Collection entries:
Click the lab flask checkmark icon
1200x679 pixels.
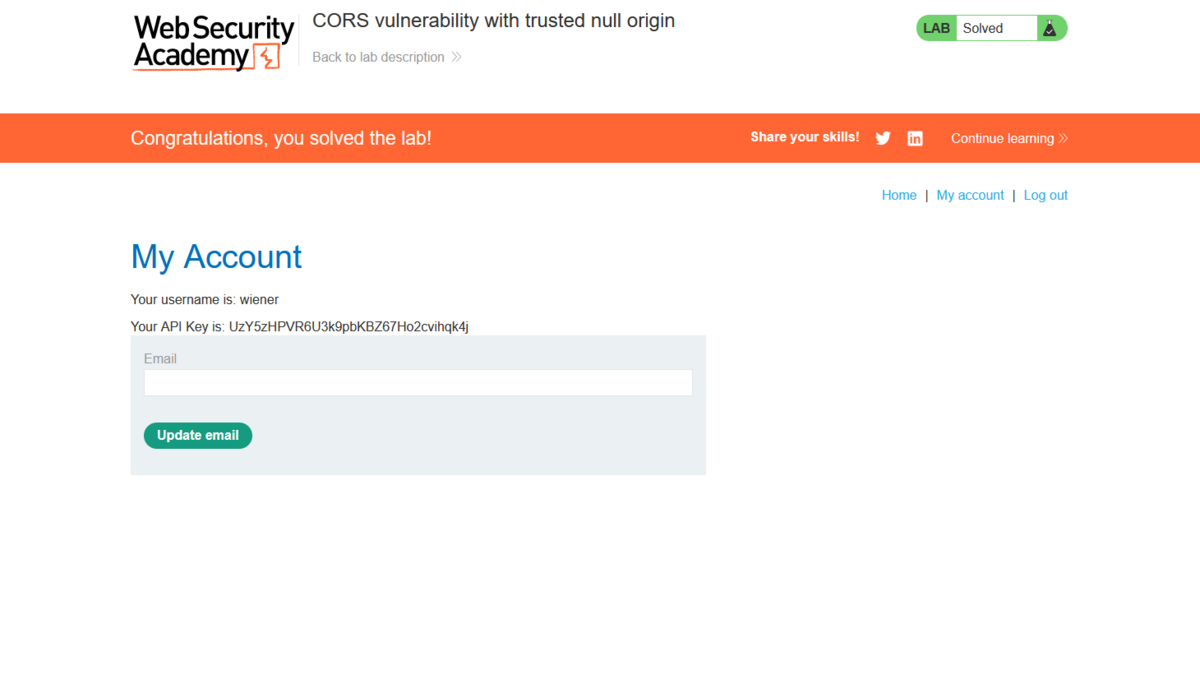(1051, 28)

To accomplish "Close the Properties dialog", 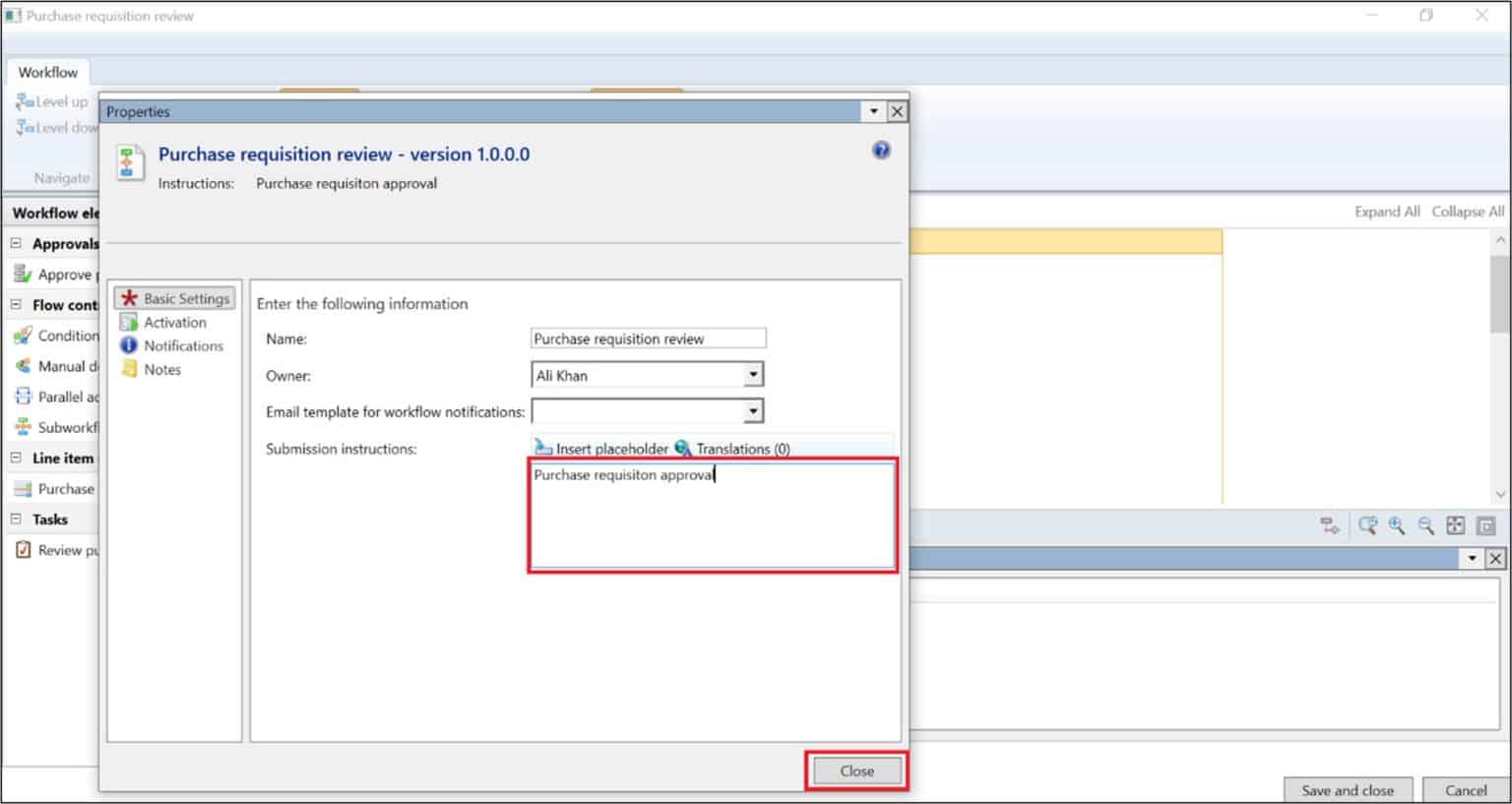I will [855, 771].
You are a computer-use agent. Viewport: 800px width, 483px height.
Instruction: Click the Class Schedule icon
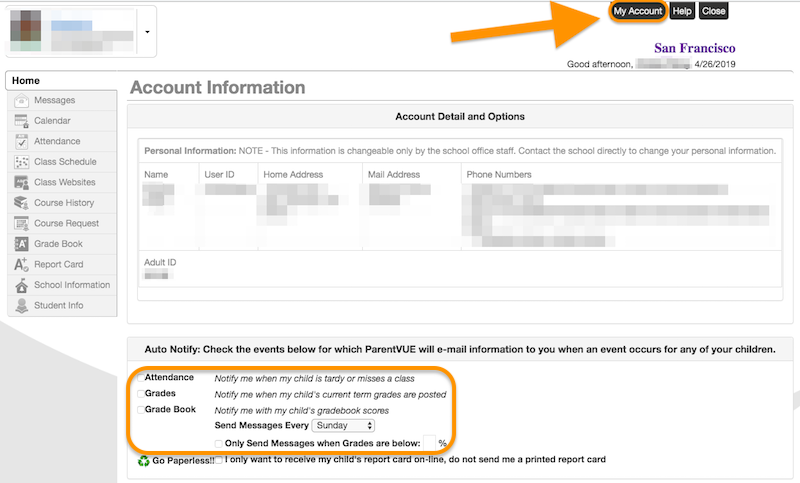pos(22,162)
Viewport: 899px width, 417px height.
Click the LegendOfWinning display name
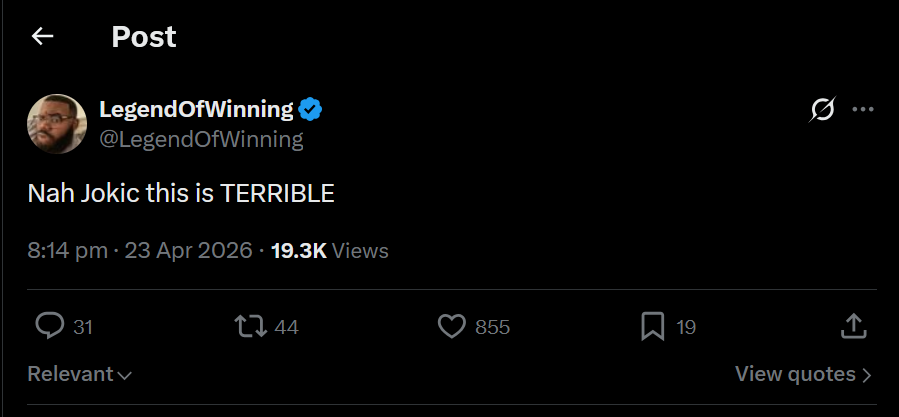pos(196,109)
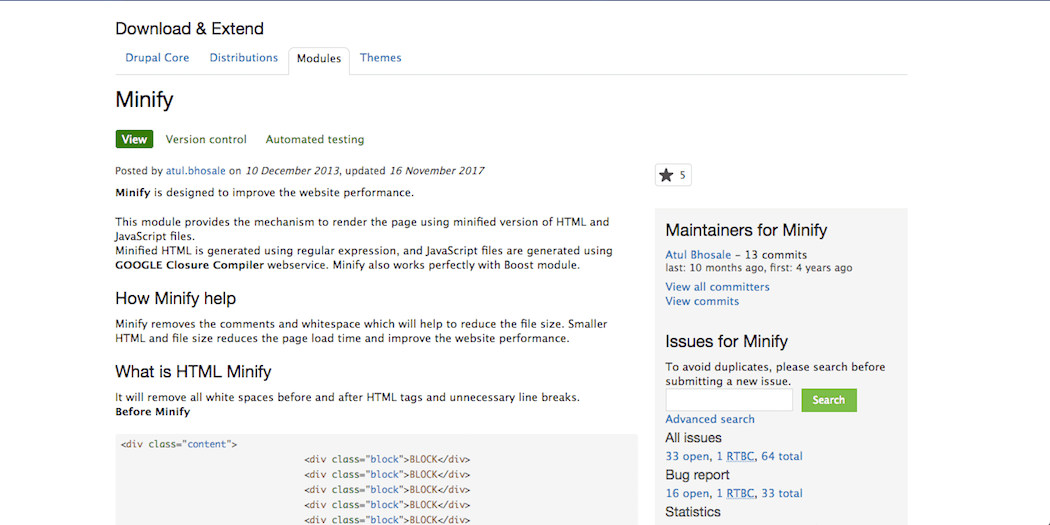This screenshot has height=525, width=1050.
Task: Click the green View tab
Action: tap(134, 140)
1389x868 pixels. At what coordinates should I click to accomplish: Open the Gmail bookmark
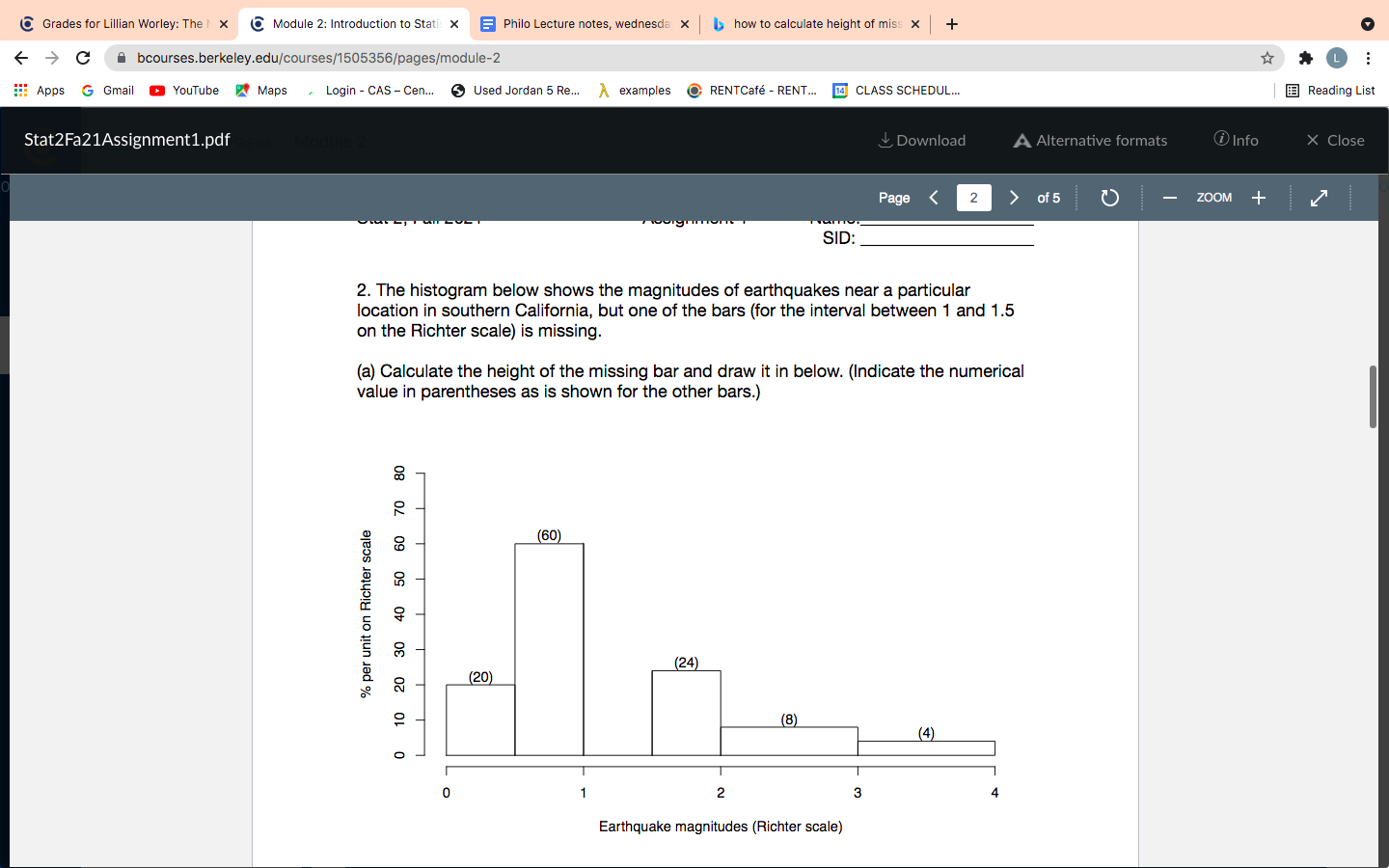(107, 90)
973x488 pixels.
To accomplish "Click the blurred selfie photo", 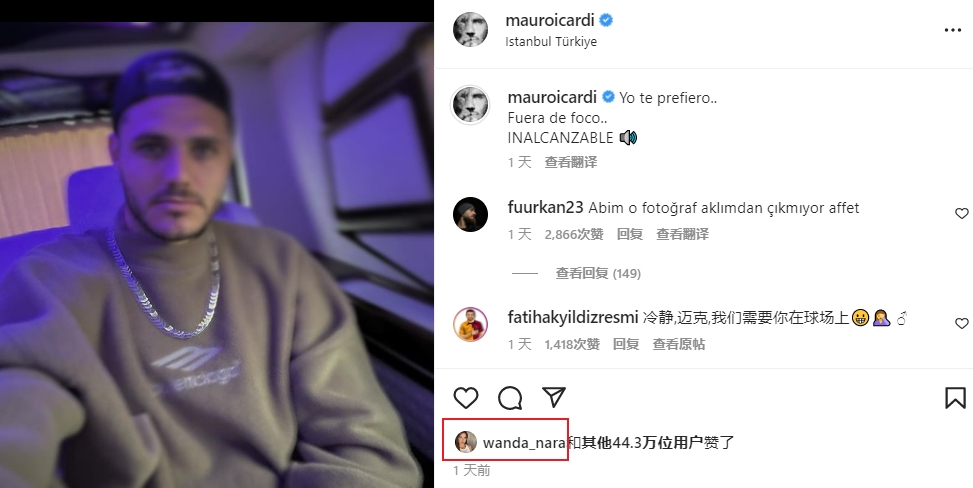I will 217,255.
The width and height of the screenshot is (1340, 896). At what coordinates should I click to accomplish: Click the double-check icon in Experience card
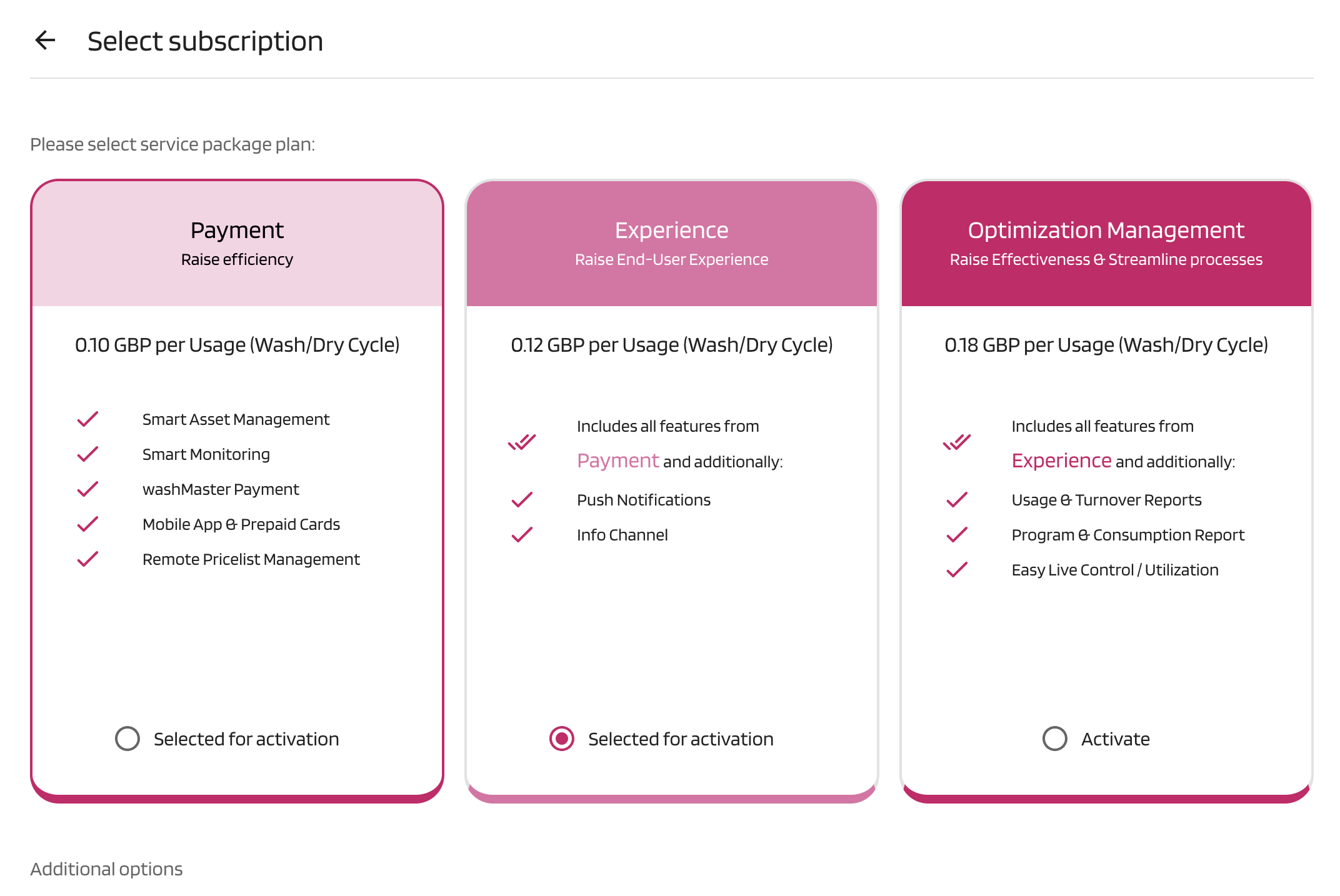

**WHAT IS NEEDED**
Copy out every line in the entries above that holds "Viewport".

**FINISHED TASK**
You are a computer-use agent. Viewport: 800px width, 483px height.
Viewport: 899px width, 417px height.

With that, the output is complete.